* **What is needed**
Reproduce all the entries below, requests included, but omit the pictures and increase every coordinate in the answers by 132.

--- start of Source data ---

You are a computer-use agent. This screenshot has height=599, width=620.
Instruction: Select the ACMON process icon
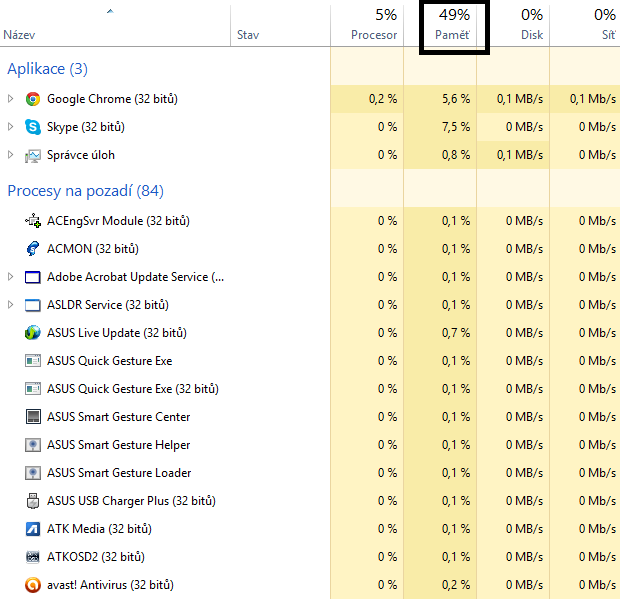(x=33, y=249)
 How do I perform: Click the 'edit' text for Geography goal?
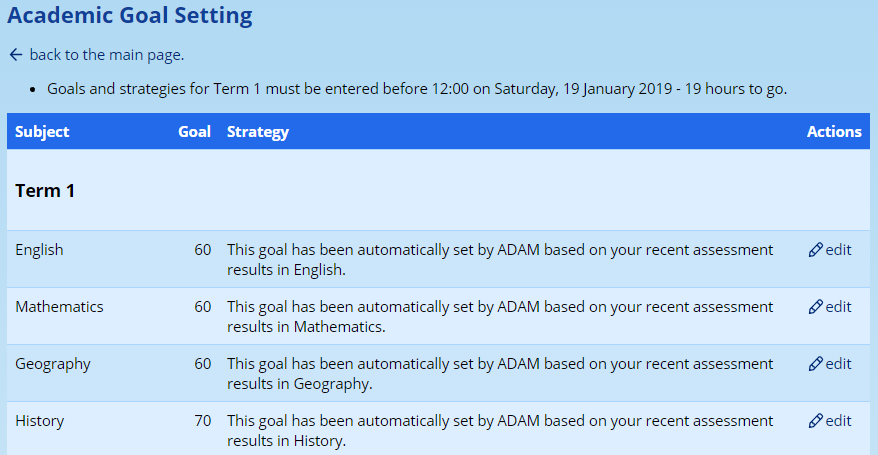click(x=838, y=364)
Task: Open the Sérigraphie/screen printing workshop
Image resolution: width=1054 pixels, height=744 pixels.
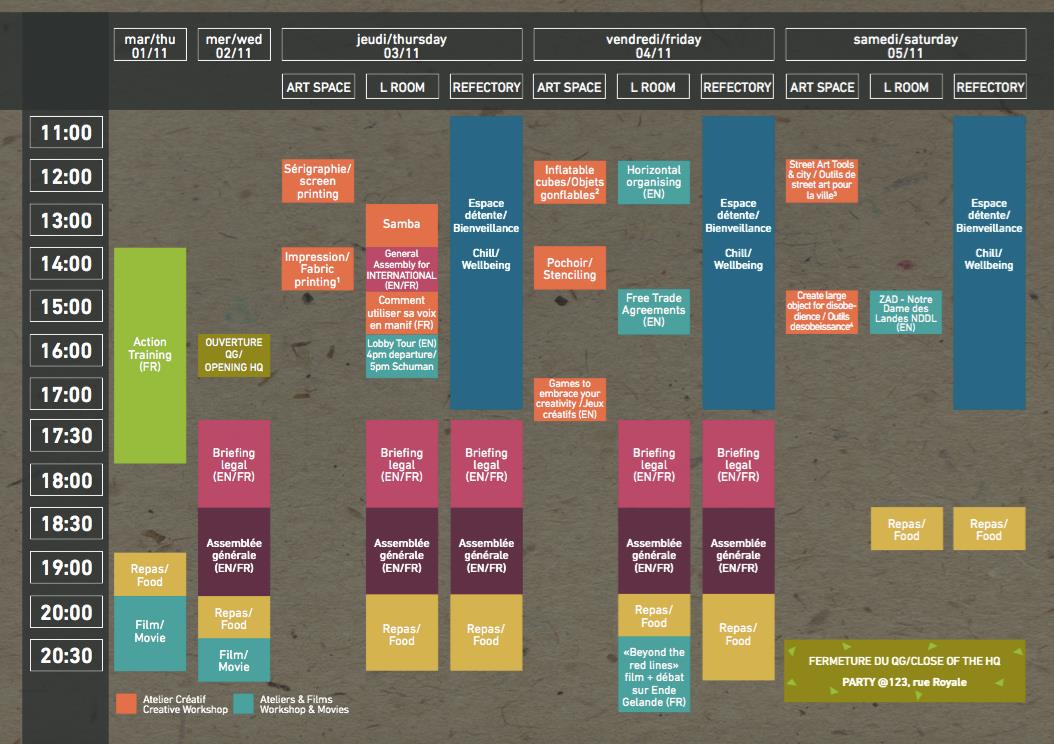Action: pos(317,181)
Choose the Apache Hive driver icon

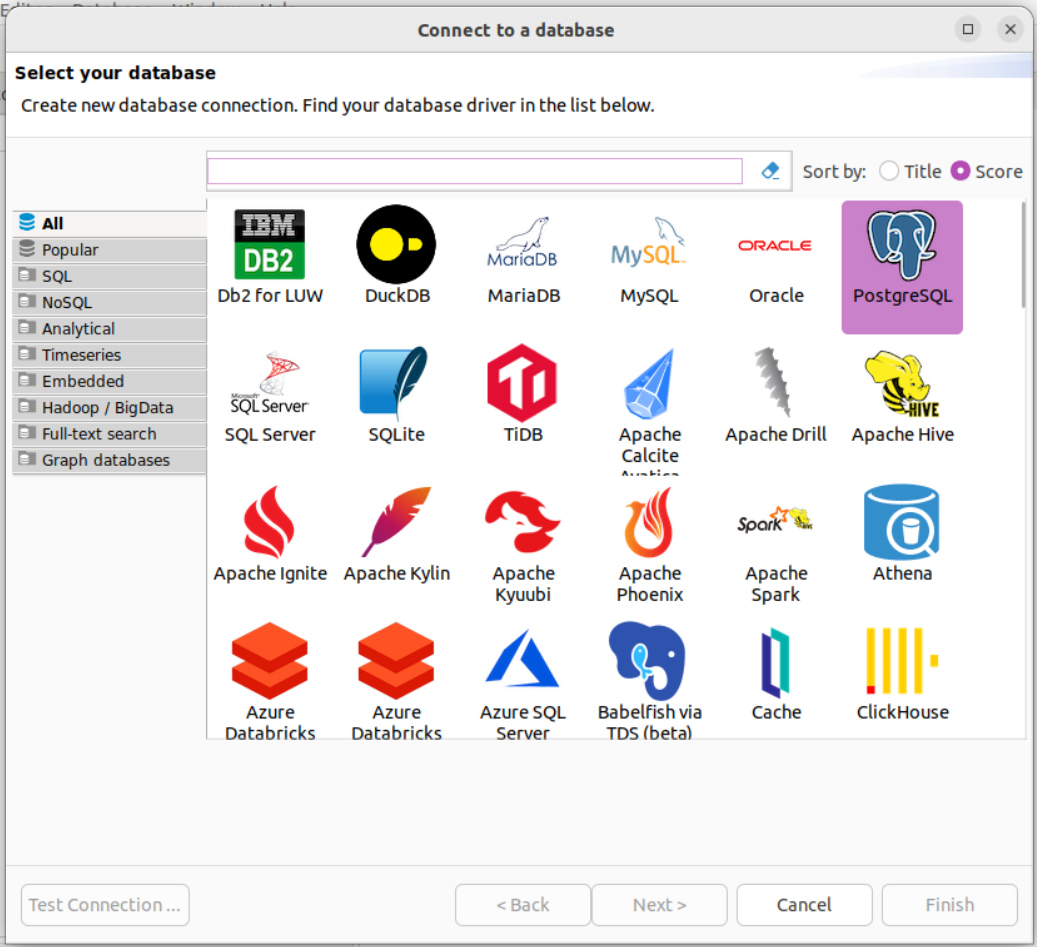(902, 384)
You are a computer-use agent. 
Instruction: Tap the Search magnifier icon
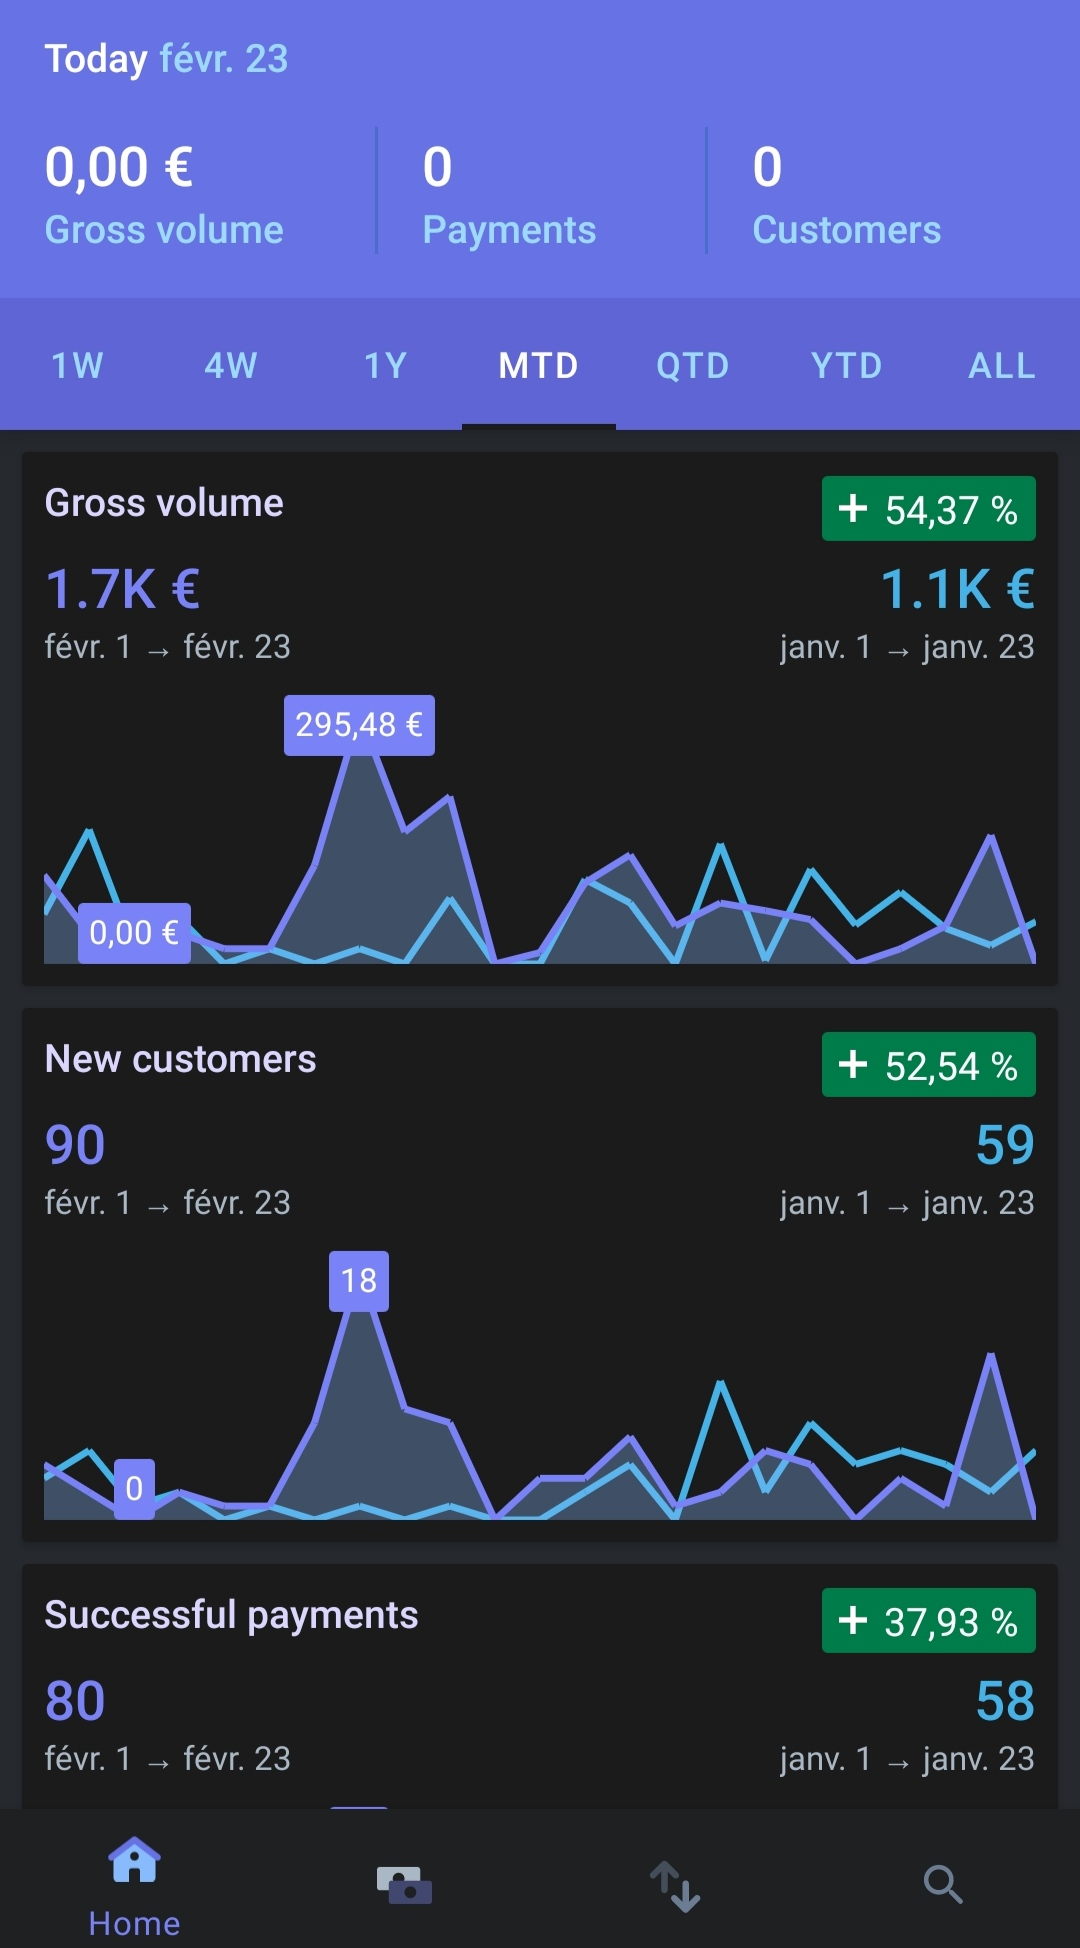(943, 1885)
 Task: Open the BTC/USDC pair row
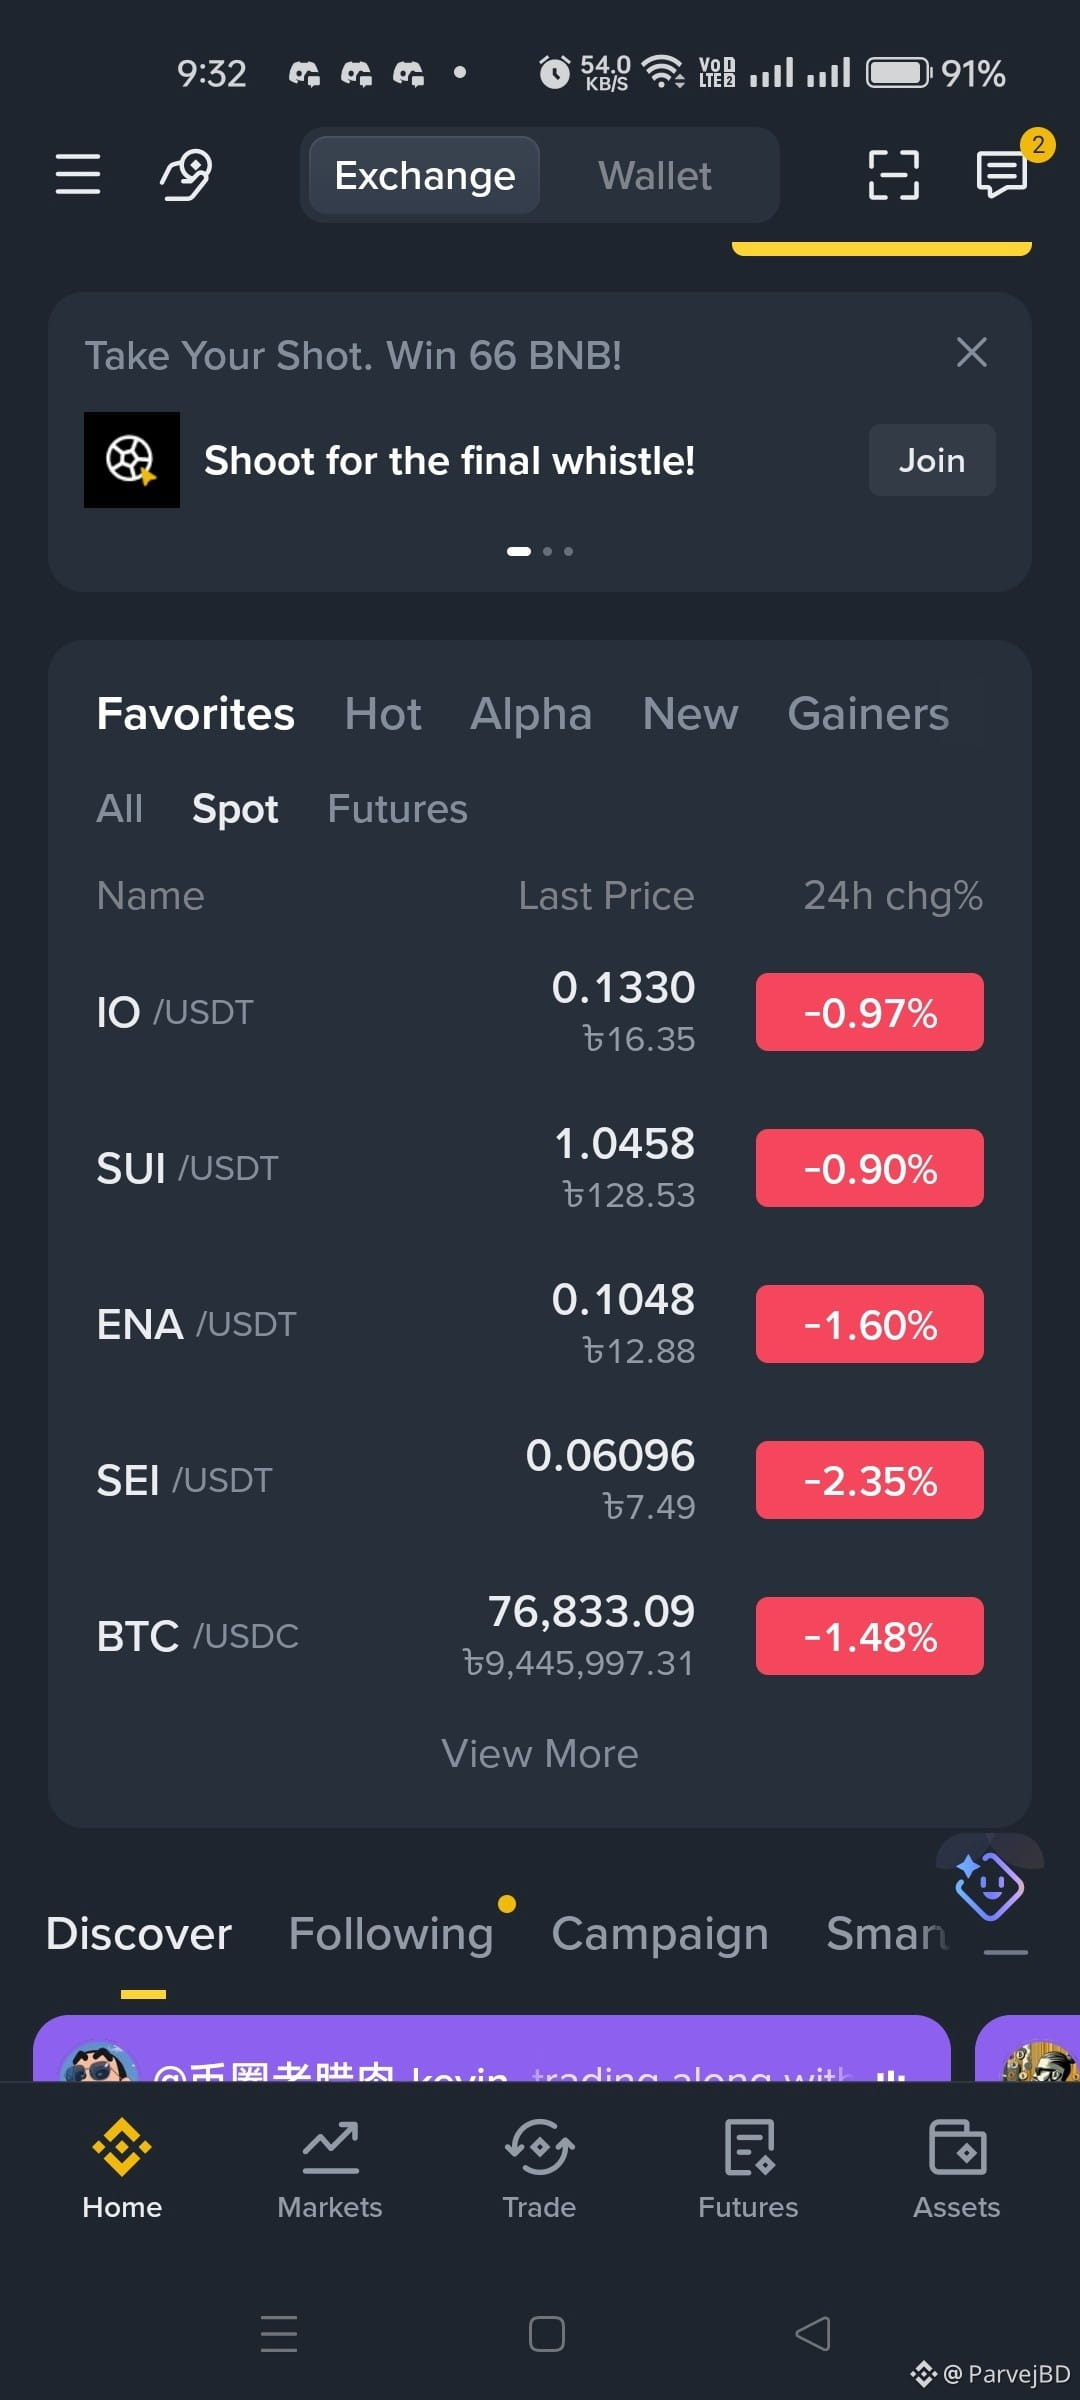[x=540, y=1636]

--- end of Source data ---

* **Task result**
You are a computer-use agent. This screenshot has height=599, width=620.
Instruction: Select the ACMON process icon
(x=165, y=381)
 How do I perform: Click the 'edit' text for Geography goal?
click(x=970, y=496)
Task: Open the Sérigraphie/screen printing workshop
Image resolution: width=1054 pixels, height=744 pixels.
Action: pos(449,313)
Choose the Apache Hive driver icon

(1034, 516)
You are a computer-use agent. 
Instruction: Tap the Search magnifier icon
(1075, 2017)
 Task: Open the BTC/USDC pair row
[x=672, y=1768]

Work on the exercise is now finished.